|Sec. of Transportation Pete Buttigieg*
The article from Breitbart quoted Pete Buttigieg, who's just getting back to work after a long paternity leave. Two things our Secretary of Transportation said raised crimson flags for me, as he tried to explain why things were such a gosh-darn tangle right now:
"There are so many pieces to the supply chain, and most of them are in private hands." Pause. The only word missing from that sentence is unfortunately, but it is implied. Would shipping and delivery work a lot better if the government ran it? Maybe Pete and his colleagues are angling to solve our supply chain woes by the sure remedy of sovietizing the complex business of getting product to market.
He continued: "The Administration can act as an honest broker, and that's what we're doing . . . . There are $17 billion in port improvements in the President's infrastructure bill, and they're urgently needed."
Bingo. So pass that (grotesquely inflated) infrastructure bill if you want to see this supply situation get any better! is what he's saying. I see Pete has this nailed down.
Then I looked at a Fox News story that gave us man-on-the-street reactions, from a Costco parking lot, to half-empty grocery shelves and distinctly higher prices that these shoppers were seeing. One was a man who ran a grocery store himself. Unable to get product delivered to his store (he felt the supplies are going primarily to the very large retailers), he was buying cartfuls of groceries in an effort to stock his own store's shelves, while having to raise his prices 10 to 20 percent.
If the small merchant was not run out of business by a prolonged Covid lockdown, he now struggles with an embarrassingly small inventory and sharply higher prices for his customers; not to mention being understaffed due to the mad labor shortage. This is not a prescription for success in the retail world.
So if any of us suspected that the lockdowns unfairly targeted small businesses (I do), the current supply chain fiasco is dealing them another mighty blow. Debacles at this level are almost never accidental--to wit, the Afghanistan withdrawal.

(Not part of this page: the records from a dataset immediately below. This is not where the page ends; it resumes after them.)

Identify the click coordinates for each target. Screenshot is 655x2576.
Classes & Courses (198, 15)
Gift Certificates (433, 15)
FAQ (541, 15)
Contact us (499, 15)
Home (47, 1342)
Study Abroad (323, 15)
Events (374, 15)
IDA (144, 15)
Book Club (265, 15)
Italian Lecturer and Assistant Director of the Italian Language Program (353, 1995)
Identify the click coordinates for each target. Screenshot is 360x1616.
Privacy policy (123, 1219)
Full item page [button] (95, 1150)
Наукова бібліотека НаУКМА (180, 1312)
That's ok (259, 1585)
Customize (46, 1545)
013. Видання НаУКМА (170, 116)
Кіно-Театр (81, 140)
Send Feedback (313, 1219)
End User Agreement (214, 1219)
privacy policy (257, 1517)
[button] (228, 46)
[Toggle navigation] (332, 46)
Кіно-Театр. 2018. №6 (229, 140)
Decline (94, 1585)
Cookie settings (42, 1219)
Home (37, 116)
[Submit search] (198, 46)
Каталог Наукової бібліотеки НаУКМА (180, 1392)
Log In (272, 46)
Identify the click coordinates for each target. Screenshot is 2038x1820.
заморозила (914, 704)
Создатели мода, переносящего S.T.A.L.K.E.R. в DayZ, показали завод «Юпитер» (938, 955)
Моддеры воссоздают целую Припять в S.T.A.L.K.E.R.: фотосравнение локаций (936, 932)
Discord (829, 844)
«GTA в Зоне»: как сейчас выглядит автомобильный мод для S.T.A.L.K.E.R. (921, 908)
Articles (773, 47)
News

Of course, none of these things are really a problem if we just, as the Administration advises us, lower our expectations. But how low do we have to go, Joe? I'm sure he is going to show us.
Update 10-21-2021: We must spread the credit where due for today's shipping troubles. The World Bank and IHS Markit, in their ranking for efficiency of more than 300 ports around the globe, put the L.A. and Long Beach ports near the bottom. Also, California's Assembly Bill 5 (AB 5) has been credited with throwing that state's trucking operations into tumult since 2020. Port operations, of course, rely heavily on the truckers who take the products away, making room for more unloading.